Leilani Patao Is Careful With The Scissors Featured
- Written by Marky Edison

Starting in 2021 at the age of seventeen, Brooklyn (via Los Angeles) based songwriter Leilani Patao put out a series of DIY self-releases, culminating in the acclaimed 2024 album, But What If? which earned, among other things, a feature on The Tonight Show Starring Jimmy Fallon. But despite this success, Patao grew increasingly disillusioned with the modern music industry and the systems surrounding it, as well as the constant pressure to turn art into content.
A year ago, Patao got rid of their Spotify subscription, bought an iPod, and committed to buying music directly from artists through Bandcamp and physical media. What began as a personal experiment quickly transformed into something larger: a complete reimagining of their relationship with music, community, and artistic independence.
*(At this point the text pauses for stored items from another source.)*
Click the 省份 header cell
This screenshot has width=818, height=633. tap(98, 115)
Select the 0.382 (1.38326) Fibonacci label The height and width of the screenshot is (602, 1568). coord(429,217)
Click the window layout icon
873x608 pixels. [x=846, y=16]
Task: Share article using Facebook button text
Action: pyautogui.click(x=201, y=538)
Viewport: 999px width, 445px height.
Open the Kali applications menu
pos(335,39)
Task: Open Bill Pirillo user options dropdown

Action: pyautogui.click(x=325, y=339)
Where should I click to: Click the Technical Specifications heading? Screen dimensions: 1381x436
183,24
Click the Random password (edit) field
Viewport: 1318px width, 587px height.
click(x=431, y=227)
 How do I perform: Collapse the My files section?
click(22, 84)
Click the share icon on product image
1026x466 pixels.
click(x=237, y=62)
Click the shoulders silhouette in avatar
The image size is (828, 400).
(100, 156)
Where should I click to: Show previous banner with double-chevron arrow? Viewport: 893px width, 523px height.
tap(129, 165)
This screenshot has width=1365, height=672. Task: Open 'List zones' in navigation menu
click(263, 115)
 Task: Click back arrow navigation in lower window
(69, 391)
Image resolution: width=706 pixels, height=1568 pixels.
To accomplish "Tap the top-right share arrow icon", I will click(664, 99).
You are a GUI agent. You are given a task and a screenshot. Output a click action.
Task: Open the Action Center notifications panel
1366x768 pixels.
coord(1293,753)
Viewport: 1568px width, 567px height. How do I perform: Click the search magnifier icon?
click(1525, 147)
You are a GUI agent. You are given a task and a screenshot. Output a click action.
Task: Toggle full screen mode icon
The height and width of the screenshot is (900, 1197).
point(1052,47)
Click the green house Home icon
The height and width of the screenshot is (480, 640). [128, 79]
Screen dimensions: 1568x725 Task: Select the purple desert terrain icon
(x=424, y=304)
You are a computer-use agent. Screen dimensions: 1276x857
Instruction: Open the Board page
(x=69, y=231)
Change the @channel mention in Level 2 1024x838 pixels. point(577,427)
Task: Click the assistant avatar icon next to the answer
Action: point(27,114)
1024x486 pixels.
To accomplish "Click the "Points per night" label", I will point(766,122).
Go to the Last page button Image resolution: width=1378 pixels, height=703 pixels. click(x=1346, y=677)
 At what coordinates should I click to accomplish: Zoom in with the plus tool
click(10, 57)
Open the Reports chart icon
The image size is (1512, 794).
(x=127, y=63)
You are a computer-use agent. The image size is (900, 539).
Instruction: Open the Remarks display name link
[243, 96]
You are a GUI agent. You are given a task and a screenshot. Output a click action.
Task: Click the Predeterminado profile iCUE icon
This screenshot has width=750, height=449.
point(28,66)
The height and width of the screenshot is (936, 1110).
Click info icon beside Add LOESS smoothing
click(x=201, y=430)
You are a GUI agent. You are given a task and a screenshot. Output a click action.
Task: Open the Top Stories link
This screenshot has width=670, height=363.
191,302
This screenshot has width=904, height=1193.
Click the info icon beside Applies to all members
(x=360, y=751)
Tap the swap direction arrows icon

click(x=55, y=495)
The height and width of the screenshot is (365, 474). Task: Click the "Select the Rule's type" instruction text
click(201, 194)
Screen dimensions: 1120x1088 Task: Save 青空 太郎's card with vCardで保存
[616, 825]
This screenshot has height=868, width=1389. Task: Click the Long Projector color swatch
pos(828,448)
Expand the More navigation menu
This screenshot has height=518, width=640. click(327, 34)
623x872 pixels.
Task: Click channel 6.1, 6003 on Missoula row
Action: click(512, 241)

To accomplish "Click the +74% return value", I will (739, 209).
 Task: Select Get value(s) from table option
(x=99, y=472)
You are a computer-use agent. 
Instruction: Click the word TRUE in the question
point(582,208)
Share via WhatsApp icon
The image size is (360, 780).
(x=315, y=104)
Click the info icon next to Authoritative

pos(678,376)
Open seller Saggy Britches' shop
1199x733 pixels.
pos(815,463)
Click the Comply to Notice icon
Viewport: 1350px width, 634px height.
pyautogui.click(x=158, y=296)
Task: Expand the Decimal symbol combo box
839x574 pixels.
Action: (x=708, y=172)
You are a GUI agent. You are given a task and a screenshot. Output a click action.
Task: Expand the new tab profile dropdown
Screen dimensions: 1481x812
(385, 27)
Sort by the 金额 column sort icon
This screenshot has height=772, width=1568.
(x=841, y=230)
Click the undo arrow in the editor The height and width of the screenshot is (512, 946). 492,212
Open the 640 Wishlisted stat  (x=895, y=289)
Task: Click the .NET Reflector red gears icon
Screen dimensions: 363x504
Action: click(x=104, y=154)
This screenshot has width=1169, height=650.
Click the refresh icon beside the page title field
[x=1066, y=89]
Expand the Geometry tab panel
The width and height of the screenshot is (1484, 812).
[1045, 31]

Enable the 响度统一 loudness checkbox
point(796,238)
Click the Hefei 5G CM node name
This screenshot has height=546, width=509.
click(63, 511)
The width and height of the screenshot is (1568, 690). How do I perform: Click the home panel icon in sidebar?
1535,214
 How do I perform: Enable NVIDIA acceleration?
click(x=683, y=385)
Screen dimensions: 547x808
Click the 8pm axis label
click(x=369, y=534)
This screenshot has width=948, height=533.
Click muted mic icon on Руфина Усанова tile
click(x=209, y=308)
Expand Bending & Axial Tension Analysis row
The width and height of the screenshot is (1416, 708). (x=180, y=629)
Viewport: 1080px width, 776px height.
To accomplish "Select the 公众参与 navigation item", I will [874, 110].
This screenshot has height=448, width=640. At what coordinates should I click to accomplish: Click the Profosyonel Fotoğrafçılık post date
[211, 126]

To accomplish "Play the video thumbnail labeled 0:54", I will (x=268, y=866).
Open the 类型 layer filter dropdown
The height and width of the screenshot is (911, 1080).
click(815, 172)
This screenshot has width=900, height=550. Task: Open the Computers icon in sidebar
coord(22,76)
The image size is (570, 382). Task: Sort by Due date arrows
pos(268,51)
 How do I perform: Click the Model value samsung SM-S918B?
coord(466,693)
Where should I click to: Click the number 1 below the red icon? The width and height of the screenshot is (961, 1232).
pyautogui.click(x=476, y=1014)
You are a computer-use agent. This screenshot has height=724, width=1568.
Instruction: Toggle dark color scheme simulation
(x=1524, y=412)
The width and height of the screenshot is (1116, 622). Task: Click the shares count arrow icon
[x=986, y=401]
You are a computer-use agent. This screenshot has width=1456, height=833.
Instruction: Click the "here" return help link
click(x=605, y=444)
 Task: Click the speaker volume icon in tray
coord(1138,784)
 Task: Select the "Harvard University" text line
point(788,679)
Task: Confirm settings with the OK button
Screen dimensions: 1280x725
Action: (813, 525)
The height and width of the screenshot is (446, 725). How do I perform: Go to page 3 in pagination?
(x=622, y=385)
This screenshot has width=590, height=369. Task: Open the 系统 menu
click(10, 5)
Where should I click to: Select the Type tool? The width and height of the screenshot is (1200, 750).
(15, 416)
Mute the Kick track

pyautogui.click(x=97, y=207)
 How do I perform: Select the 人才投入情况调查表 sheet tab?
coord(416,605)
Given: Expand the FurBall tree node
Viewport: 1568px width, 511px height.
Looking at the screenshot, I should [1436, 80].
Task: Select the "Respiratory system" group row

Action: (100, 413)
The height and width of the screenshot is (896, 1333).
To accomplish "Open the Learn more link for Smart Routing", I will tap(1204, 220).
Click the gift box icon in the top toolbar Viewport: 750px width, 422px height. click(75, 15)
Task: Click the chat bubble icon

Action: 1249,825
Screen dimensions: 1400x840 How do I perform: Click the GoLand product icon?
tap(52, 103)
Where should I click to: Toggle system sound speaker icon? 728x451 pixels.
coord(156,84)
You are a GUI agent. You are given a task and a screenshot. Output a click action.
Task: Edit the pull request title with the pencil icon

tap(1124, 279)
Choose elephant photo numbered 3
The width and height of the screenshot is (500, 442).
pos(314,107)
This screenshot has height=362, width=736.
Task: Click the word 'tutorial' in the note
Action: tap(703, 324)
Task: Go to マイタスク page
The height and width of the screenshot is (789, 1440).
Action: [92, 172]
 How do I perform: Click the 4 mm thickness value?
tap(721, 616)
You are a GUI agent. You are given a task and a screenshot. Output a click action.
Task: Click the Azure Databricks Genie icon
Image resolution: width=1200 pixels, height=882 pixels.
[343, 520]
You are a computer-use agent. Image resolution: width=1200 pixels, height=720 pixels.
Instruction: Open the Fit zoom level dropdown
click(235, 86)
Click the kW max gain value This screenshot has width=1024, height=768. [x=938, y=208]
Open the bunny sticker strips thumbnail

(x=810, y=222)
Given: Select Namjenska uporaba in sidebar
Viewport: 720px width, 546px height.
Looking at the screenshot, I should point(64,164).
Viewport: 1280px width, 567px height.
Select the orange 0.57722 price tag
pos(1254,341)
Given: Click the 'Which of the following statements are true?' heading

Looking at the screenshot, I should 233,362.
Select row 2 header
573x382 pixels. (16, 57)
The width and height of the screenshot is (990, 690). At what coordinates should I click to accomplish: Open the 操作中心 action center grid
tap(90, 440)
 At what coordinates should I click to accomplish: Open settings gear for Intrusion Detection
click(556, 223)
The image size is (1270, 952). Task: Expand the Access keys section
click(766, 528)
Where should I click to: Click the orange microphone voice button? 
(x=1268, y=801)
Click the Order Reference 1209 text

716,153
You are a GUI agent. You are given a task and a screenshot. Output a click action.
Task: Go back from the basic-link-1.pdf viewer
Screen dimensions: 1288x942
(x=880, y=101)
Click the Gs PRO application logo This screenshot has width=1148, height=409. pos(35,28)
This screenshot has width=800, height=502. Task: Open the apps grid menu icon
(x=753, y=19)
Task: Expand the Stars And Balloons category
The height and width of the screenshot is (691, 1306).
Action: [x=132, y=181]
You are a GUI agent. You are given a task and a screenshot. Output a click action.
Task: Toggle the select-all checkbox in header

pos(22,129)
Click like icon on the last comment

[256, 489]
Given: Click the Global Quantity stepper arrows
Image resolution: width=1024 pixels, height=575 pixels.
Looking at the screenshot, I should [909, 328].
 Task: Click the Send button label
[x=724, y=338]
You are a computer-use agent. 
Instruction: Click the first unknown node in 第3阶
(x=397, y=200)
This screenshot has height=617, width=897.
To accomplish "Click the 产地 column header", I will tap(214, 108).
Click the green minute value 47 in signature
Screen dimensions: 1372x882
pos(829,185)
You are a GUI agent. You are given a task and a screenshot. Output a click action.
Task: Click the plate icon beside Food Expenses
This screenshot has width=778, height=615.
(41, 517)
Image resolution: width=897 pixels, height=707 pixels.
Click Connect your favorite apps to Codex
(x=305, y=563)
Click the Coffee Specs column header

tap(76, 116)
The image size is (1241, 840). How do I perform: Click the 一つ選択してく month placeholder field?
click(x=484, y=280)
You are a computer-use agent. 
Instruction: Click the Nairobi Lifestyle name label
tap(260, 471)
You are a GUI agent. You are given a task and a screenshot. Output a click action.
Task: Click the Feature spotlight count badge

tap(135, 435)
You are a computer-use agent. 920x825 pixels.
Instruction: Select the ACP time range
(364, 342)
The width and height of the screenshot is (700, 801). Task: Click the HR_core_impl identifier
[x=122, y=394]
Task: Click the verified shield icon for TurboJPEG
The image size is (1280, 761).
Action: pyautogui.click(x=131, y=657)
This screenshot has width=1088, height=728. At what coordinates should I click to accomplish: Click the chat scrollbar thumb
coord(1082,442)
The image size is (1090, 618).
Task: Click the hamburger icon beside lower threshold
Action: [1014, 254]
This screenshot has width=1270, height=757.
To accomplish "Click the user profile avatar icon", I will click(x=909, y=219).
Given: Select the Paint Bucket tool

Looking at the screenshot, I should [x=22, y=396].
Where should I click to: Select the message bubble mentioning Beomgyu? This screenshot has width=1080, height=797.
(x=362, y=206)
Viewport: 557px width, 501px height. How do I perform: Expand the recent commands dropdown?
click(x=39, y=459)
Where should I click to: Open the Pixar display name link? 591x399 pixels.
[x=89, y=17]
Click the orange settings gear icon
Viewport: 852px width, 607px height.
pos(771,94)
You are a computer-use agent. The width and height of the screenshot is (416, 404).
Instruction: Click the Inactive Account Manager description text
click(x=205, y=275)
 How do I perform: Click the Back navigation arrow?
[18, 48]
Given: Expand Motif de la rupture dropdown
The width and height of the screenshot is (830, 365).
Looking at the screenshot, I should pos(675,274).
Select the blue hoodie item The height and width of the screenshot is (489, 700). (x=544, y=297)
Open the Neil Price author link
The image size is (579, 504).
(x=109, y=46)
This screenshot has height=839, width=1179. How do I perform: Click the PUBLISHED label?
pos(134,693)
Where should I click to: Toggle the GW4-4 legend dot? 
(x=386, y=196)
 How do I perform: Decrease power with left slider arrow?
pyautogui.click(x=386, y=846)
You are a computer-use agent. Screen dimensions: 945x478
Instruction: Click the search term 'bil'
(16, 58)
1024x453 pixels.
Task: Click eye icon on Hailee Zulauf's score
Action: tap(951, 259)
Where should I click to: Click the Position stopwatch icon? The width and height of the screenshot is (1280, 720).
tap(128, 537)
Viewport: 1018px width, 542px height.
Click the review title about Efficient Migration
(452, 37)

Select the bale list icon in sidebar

“I learned that asking my friends what music they like and going to shows as much as I can is the best way to find new music," Patao explains. “I love paying artists for their music. I love going to the merch booth after the show, talking with whoever is there, and going home with a CD, or a shirt, or anything.”
That philosophy became the foundation for Daisy’ Patao’s acclaimed 2025 EP released via Audio Antihero. A project intentionally kept away from streaming platforms in favor of physical releases, direct support, and community-focused listening. Now, with daisy deluxe, Patao returns to expand the world of the EP with three additional songs, and remixes from tom the destroyer (Frog), Jeni Magaña (Mitski), Benjamin Shaw, and others.
“Daisy was new for me,” Patao writes. “A new sound surrounding stories I wasn’t even totally sure I wanted to share. But these three songs were made to be a part of the daisy songs, and I’m ready now.” The newly added tracks deepen the emotional and political core of the project, exploring heartbreak, trans identity, family history, and collective responsibility.
Lead single “kiddy scissors" is a tender portrait of queer and trans love, inspired by years spent cutting their girlfriend’s hair in dorm rooms and shared apartments. Built around warmth and emotional honesty, the song celebrates transformation as intimacy rather than spectacle.
“How beautiful it is to look inside yourself and discover what and who you want to be,” Patao says.
Elsewhere, ‘mundane descriptions’ documents the slow collapse of a relationship through the small details that accumulate, stairwells once filled with kisses, bouquets drying under homework, and snow melting on rooftops outside apartment windows. While looking out at the broader world, including the political landscape that we find ourselves within.
“You can’t cover your ears and call it peace,” Patao sings.
The release arrives after a year of immense personal and artistic growth for Patao. After graduating college, moving into their first apartment, strengthening ties within DIY music communities, and organizing around causes including Palestinian liberation, trans rights, immigration justice, and the intersections between them. The release acts as an extension of this work.
“I want to keep using my voice to create change, to make these safe spaces, to invite people to join me in calling on the music industry and the world to do better.”
For fans of emotionally vulnerable songwriting and indie pop that isn’t afraid to speak the truth, daisy deluxe is not just an expansion of an EP but a document of an artist learning in real time how to build a more human way of sharing music that covers passionate topics.